## INSTRUCTIONS TO FOLLOW
Reproduce exactly the lines of the material beneath, from the line that contains "The width and height of the screenshot is (641, 501)." to the line that contains "Viewport: 946px width, 492px height.", both included, and no other lines.
------------
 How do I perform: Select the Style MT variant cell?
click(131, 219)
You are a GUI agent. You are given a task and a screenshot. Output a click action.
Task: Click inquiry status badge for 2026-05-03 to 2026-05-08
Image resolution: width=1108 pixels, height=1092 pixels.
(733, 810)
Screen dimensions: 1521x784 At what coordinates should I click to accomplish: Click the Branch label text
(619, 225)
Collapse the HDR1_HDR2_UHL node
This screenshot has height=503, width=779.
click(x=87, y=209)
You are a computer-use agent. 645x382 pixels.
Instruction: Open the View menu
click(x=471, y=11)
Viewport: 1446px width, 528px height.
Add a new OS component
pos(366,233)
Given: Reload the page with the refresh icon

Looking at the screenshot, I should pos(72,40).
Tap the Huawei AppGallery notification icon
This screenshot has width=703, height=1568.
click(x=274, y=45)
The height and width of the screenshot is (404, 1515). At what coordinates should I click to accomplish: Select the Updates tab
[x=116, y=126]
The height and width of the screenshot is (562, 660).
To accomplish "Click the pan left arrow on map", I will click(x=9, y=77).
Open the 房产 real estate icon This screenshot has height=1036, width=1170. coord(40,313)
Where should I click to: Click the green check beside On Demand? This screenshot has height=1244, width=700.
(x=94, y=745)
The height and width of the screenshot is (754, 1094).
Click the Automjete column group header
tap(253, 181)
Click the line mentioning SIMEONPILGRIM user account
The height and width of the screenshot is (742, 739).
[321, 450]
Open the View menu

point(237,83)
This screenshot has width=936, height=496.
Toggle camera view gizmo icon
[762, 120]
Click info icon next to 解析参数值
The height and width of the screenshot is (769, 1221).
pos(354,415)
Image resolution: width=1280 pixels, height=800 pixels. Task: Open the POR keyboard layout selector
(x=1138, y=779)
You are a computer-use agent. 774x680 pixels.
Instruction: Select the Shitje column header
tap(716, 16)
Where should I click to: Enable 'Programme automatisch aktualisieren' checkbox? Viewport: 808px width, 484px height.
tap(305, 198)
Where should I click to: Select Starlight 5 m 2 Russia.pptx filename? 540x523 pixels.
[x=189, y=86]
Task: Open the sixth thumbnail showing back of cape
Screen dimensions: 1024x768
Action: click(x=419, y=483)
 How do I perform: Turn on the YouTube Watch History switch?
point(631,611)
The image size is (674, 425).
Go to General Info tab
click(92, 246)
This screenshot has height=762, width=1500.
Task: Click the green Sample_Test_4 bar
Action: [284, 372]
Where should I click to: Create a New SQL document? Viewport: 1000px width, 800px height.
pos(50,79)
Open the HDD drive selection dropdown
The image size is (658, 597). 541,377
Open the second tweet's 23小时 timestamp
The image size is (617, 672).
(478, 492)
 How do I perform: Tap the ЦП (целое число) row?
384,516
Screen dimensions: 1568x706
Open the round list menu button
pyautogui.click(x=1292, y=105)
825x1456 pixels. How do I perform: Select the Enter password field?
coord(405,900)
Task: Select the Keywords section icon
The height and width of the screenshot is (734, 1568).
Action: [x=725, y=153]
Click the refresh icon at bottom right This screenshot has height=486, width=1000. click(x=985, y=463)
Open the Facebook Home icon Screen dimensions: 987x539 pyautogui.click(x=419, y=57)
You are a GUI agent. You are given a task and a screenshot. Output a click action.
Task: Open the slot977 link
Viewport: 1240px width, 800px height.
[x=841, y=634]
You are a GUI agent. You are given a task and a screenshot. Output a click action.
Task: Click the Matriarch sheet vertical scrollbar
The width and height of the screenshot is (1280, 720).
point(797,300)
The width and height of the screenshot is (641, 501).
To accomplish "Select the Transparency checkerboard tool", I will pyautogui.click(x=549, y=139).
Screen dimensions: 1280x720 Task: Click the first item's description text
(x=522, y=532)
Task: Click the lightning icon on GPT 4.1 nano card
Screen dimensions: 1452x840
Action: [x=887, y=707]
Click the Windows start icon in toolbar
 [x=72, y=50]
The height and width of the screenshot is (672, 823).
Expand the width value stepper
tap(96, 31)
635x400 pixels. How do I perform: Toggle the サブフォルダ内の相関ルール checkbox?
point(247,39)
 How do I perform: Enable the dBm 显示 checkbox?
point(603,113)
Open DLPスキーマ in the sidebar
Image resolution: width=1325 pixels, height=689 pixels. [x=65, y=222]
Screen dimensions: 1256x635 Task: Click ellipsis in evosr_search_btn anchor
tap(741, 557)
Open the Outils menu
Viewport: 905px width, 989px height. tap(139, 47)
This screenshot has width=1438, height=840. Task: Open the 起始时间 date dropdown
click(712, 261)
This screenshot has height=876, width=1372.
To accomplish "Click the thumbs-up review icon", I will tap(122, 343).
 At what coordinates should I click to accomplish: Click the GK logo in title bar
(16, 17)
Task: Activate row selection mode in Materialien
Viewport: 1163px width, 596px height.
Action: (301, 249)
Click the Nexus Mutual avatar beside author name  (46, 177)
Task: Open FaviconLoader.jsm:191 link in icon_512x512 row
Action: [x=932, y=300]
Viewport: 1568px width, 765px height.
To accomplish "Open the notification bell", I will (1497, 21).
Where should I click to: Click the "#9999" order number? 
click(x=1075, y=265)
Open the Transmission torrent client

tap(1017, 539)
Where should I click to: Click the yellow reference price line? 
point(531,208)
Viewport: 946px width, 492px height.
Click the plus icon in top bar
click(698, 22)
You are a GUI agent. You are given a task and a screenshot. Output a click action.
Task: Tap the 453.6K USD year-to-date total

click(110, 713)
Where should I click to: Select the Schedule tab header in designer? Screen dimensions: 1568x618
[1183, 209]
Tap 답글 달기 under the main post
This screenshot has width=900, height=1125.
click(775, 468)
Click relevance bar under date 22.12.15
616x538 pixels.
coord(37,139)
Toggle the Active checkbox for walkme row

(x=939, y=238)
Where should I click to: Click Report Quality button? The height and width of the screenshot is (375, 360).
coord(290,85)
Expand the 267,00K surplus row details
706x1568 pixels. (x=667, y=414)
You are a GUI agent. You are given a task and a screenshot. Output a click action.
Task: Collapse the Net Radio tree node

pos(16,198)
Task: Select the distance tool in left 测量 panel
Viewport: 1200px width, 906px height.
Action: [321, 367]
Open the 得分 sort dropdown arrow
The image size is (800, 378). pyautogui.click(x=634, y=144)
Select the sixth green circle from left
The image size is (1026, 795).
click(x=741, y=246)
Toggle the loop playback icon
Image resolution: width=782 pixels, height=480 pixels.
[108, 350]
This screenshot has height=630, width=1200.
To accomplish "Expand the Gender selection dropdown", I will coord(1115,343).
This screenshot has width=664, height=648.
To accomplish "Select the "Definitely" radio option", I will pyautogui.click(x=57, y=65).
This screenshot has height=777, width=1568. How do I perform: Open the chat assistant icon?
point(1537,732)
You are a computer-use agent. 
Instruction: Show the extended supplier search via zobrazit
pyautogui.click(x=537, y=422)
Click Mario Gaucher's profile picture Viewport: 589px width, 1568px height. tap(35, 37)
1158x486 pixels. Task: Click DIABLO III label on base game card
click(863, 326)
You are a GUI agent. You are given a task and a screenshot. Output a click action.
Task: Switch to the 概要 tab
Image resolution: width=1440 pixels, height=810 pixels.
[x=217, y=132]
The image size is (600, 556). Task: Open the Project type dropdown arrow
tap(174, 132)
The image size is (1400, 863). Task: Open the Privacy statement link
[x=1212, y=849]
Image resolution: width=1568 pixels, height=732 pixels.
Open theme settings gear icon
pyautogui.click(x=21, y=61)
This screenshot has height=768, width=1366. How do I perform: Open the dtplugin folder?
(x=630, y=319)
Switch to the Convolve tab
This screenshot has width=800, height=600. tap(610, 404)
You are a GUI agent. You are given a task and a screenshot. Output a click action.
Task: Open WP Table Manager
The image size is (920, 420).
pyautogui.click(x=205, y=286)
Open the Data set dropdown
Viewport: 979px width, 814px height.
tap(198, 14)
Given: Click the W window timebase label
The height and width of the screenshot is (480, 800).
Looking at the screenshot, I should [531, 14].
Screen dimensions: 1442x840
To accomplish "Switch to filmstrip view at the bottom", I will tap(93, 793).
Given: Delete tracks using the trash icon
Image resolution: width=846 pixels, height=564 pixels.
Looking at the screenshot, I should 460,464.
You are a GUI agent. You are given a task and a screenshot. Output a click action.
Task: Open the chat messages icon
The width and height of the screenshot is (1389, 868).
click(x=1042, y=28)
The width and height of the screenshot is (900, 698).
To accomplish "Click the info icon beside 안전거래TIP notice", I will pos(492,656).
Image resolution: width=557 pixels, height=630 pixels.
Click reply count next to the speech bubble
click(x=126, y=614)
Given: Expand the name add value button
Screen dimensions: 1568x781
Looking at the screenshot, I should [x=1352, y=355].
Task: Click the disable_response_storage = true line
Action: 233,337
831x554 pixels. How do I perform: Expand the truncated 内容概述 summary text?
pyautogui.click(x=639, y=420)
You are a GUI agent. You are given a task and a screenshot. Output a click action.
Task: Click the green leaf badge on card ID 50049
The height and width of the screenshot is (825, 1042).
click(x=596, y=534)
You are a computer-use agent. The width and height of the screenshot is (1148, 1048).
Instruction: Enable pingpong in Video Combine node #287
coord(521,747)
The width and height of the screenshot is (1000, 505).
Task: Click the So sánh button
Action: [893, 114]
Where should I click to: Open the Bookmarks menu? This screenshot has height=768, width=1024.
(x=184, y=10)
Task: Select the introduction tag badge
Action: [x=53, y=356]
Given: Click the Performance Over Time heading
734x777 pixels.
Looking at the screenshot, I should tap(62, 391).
------------
## TASK SOLUTION
The width and height of the screenshot is (641, 501).
To accomplish "Select the Transparency checkerboard tool", I will pyautogui.click(x=549, y=139).
Screen dimensions: 1280x720 Task: Click the first item's description text
(x=522, y=532)
Task: Click the lightning icon on GPT 4.1 nano card
Screen dimensions: 1452x840
Action: [x=887, y=707]
Click the Windows start icon in toolbar
 [x=72, y=50]
The height and width of the screenshot is (672, 823).
Expand the width value stepper
tap(96, 31)
635x400 pixels. How do I perform: Toggle the サブフォルダ内の相関ルール checkbox?
point(247,39)
 How do I perform: Enable the dBm 显示 checkbox?
point(603,113)
Open DLPスキーマ in the sidebar
Image resolution: width=1325 pixels, height=689 pixels. [x=65, y=222]
Screen dimensions: 1256x635 Task: Click ellipsis in evosr_search_btn anchor
tap(741, 557)
Open the Outils menu
Viewport: 905px width, 989px height. tap(139, 47)
This screenshot has width=1438, height=840. Task: Open the 起始时间 date dropdown
click(712, 261)
This screenshot has height=876, width=1372.
To accomplish "Click the thumbs-up review icon", I will tap(122, 343).
 At what coordinates should I click to accomplish: Click the GK logo in title bar
(16, 17)
Task: Activate row selection mode in Materialien
Viewport: 1163px width, 596px height.
Action: (301, 249)
Click the Nexus Mutual avatar beside author name  (46, 177)
Task: Open FaviconLoader.jsm:191 link in icon_512x512 row
Action: [x=932, y=300]
Viewport: 1568px width, 765px height.
To accomplish "Open the notification bell", I will (1497, 21).
Where should I click to: Click the "#9999" order number? 
click(x=1075, y=265)
Open the Transmission torrent client

tap(1017, 539)
Where should I click to: Click the yellow reference price line? 
point(531,208)
Viewport: 946px width, 492px height.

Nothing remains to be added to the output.